-------- AVAILABLE DATA --------
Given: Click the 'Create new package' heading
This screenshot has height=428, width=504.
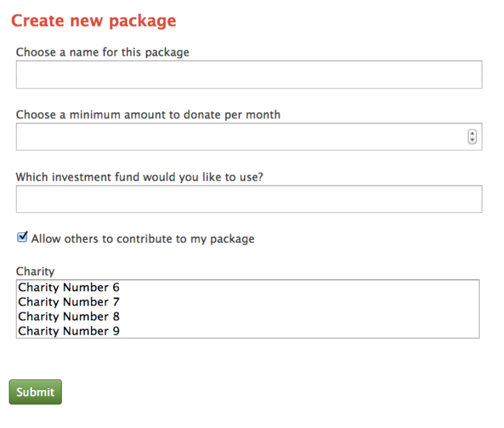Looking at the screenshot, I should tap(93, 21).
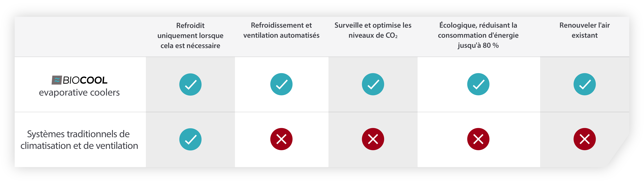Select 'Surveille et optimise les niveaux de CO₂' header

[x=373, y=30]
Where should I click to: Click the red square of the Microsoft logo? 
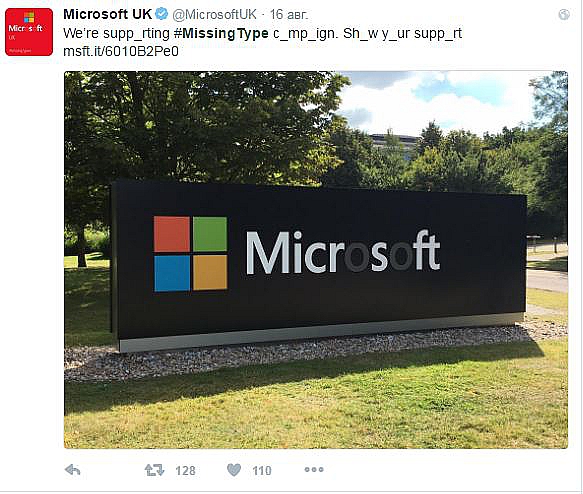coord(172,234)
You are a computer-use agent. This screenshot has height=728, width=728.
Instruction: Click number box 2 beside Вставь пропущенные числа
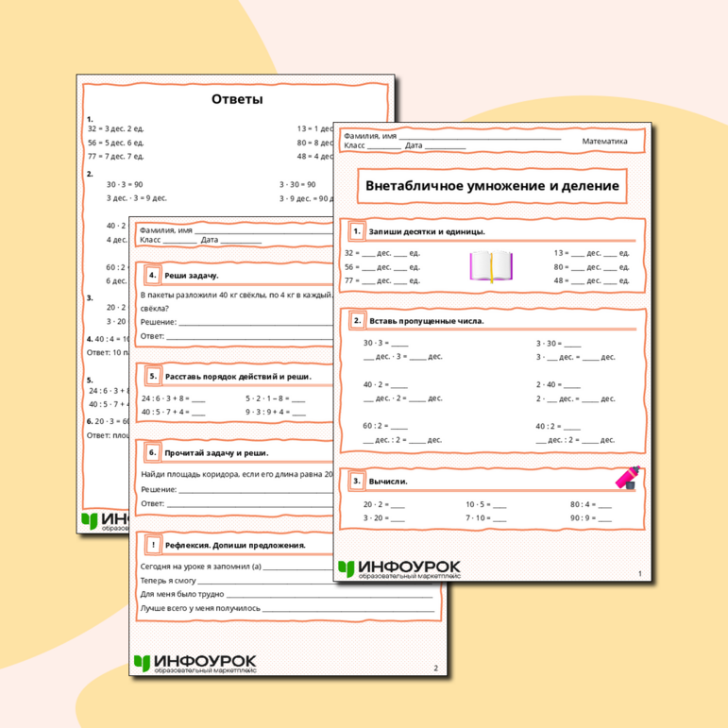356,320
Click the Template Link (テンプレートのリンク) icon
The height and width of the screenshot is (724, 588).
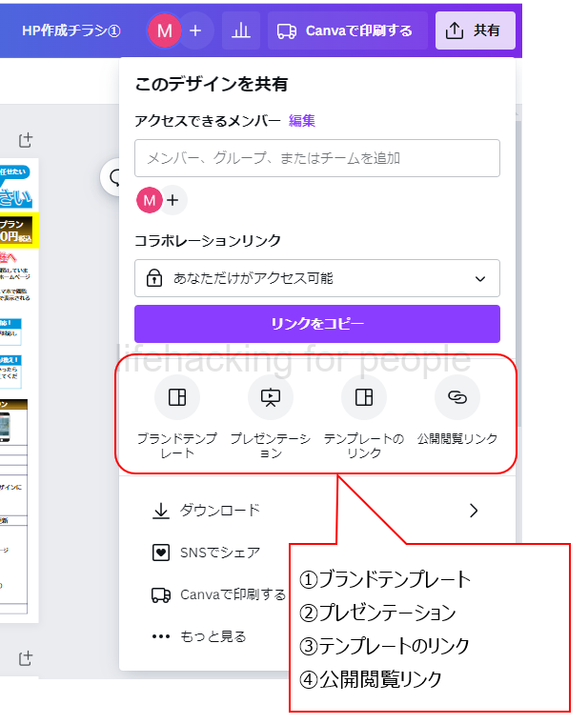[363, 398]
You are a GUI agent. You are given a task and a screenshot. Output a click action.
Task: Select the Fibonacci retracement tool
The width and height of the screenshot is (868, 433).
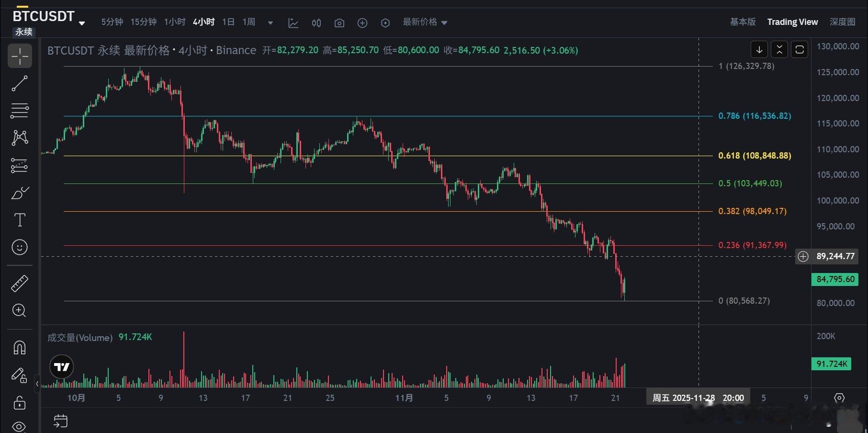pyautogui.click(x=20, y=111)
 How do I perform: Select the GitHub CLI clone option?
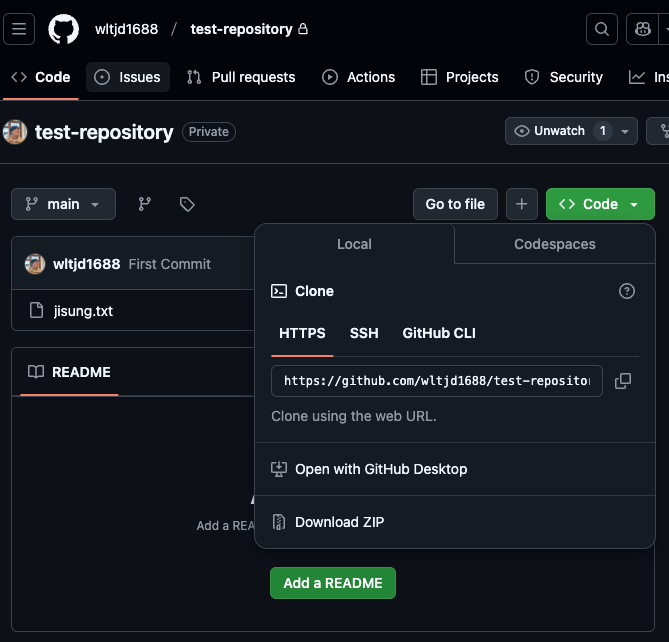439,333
--------
#### [INSTRUCTIONS TO FOLLOW]
The required output is every line from the beginning of the material above through the line with "Task: Select the Fibonacci retracement tool", exact and without pictures.

#### [TASK OUTPUT]
Given: Click the 'Create new package' heading
This screenshot has height=428, width=504.
Looking at the screenshot, I should tap(93, 21).
Select 'Surveille et optimise les niveaux de CO₂' header

[x=373, y=30]
Where should I click to: Click the red square of the Microsoft logo? 
coord(172,234)
You are a computer-use agent. This screenshot has height=728, width=728.
Instruction: Click number box 2 beside Вставь пропущенные числа
356,320
Click the Template Link (テンプレートのリンク) icon
The height and width of the screenshot is (724, 588).
[363, 398]
You are a GUI agent. You are given a task and a screenshot. Output a click action.
Task: Select the Fibonacci retracement tool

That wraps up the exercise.